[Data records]
# # # # # # #

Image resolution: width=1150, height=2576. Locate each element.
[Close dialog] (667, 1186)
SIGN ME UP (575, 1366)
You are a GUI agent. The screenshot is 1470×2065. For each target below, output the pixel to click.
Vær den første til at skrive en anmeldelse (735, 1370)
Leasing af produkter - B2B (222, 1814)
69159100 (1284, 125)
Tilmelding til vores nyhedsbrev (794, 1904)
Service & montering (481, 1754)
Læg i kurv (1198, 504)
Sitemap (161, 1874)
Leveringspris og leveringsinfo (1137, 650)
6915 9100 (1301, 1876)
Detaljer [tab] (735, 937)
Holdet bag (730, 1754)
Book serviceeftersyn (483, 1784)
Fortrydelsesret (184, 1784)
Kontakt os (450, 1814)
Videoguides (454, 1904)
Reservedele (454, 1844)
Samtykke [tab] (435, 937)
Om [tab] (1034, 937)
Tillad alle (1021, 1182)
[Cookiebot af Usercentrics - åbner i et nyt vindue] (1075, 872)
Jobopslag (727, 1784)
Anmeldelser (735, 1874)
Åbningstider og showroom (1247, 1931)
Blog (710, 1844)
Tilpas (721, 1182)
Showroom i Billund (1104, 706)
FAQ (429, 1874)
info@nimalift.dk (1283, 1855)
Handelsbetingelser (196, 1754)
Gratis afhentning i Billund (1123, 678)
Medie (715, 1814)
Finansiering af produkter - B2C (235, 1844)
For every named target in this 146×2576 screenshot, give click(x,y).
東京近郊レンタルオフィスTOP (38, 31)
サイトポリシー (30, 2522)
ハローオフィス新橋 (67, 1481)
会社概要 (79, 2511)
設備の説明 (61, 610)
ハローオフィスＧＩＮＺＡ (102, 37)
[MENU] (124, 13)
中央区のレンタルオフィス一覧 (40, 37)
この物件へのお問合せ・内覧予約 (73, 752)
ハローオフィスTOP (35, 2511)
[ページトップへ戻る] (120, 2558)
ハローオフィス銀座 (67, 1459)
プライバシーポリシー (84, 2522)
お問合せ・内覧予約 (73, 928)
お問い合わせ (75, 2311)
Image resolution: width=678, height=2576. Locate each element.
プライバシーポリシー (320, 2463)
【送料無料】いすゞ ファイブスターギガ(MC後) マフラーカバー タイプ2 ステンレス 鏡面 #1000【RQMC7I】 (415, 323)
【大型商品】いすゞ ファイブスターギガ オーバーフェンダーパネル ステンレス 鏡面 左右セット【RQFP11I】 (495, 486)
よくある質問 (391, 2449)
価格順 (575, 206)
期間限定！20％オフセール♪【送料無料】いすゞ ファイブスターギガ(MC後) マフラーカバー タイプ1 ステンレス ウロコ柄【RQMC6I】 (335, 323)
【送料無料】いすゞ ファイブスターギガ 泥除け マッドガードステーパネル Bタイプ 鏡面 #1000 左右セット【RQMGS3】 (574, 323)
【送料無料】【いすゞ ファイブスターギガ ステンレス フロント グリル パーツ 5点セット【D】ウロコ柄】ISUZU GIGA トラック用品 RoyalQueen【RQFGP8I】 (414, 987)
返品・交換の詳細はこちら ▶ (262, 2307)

# # # # # # #

What the task requires
Write out the data a second time, exactly the same.

Solution
Image resolution: width=1150, height=2576. Locate each element.
[Close dialog] (667, 1186)
SIGN ME UP (575, 1366)
You are a GUI agent. The screenshot is 1470×2065. For each target below, output the pixel to click.
Vær den første til at skrive en anmeldelse (735, 1370)
Leasing af produkter - B2B (222, 1814)
69159100 (1284, 125)
Tilmelding til vores nyhedsbrev (794, 1904)
Service & montering (481, 1754)
Læg i kurv (1198, 504)
Sitemap (161, 1874)
Leveringspris og leveringsinfo (1137, 650)
6915 9100 (1301, 1876)
Detaljer [tab] (735, 937)
Holdet bag (730, 1754)
Book serviceeftersyn (483, 1784)
Fortrydelsesret (184, 1784)
Kontakt os (450, 1814)
Videoguides (454, 1904)
Reservedele (454, 1844)
Samtykke [tab] (435, 937)
Om [tab] (1034, 937)
Tillad alle (1021, 1182)
[Cookiebot af Usercentrics - åbner i et nyt vindue] (1075, 872)
Jobopslag (727, 1784)
Anmeldelser (735, 1874)
Åbningstider og showroom (1247, 1931)
Blog (710, 1844)
Tilpas (721, 1182)
Showroom i Billund (1104, 706)
FAQ (429, 1874)
info@nimalift.dk (1283, 1855)
Handelsbetingelser (196, 1754)
Gratis afhentning i Billund (1123, 678)
Medie (715, 1814)
Finansiering af produkter - B2C (235, 1844)
For every named target in this 146×2576 screenshot, give click(x,y).
東京近郊レンタルオフィスTOP (38, 31)
サイトポリシー (30, 2522)
ハローオフィス新橋 (67, 1481)
会社概要 (79, 2511)
設備の説明 (61, 610)
ハローオフィスＧＩＮＺＡ (102, 37)
[MENU] (124, 13)
中央区のレンタルオフィス一覧 (40, 37)
この物件へのお問合せ・内覧予約 (73, 752)
ハローオフィスTOP (35, 2511)
[ページトップへ戻る] (120, 2558)
ハローオフィス銀座 (67, 1459)
プライバシーポリシー (84, 2522)
お問合せ・内覧予約 (73, 928)
お問い合わせ (75, 2311)
Image resolution: width=678, height=2576. Locate each element.
プライバシーポリシー (320, 2463)
【送料無料】いすゞ ファイブスターギガ(MC後) マフラーカバー タイプ2 ステンレス 鏡面 #1000【RQMC7I】 (415, 323)
【大型商品】いすゞ ファイブスターギガ オーバーフェンダーパネル ステンレス 鏡面 左右セット【RQFP11I】 (495, 486)
よくある質問 (391, 2449)
価格順 (575, 206)
期間限定！20％オフセール♪【送料無料】いすゞ ファイブスターギガ(MC後) マフラーカバー タイプ1 ステンレス ウロコ柄【RQMC6I】 (335, 323)
【送料無料】いすゞ ファイブスターギガ 泥除け マッドガードステーパネル Bタイプ 鏡面 #1000 左右セット【RQMGS3】 (574, 323)
【送料無料】【いすゞ ファイブスターギガ ステンレス フロント グリル パーツ 5点セット【D】ウロコ柄】ISUZU GIGA トラック用品 RoyalQueen【RQFGP8I】 (414, 987)
返品・交換の詳細はこちら ▶ (262, 2307)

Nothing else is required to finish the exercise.